Recorded information:

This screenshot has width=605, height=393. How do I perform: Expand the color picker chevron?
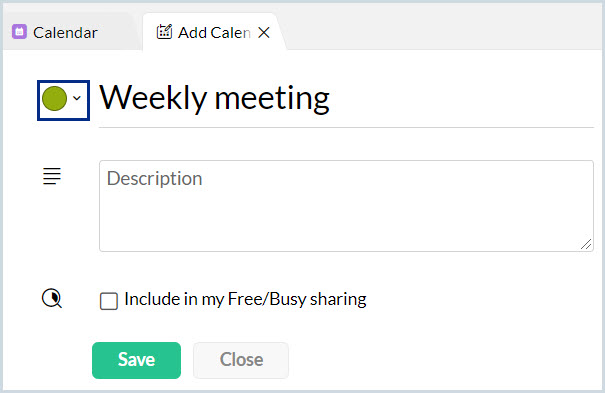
==
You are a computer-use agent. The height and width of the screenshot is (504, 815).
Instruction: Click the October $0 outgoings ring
==
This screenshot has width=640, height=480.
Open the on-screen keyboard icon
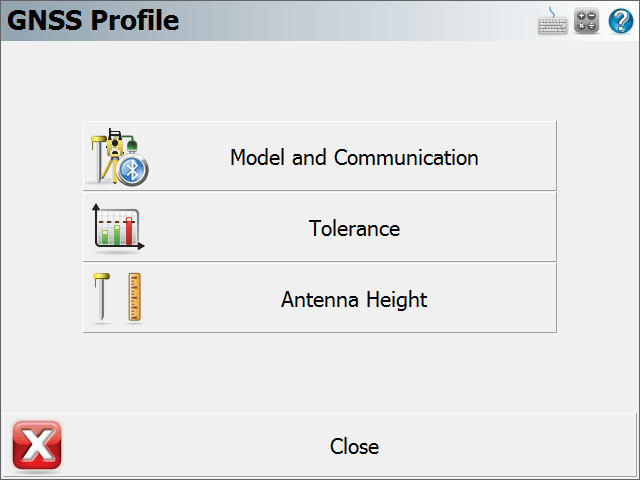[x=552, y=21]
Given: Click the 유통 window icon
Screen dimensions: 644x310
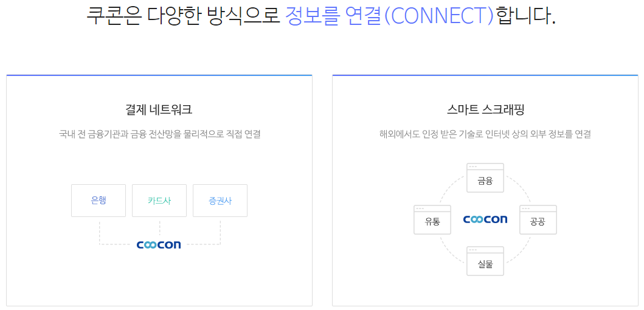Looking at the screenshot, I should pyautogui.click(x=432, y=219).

Problem:
Looking through the data above, count the lines that include the string "width" and give only the count.

Response:
3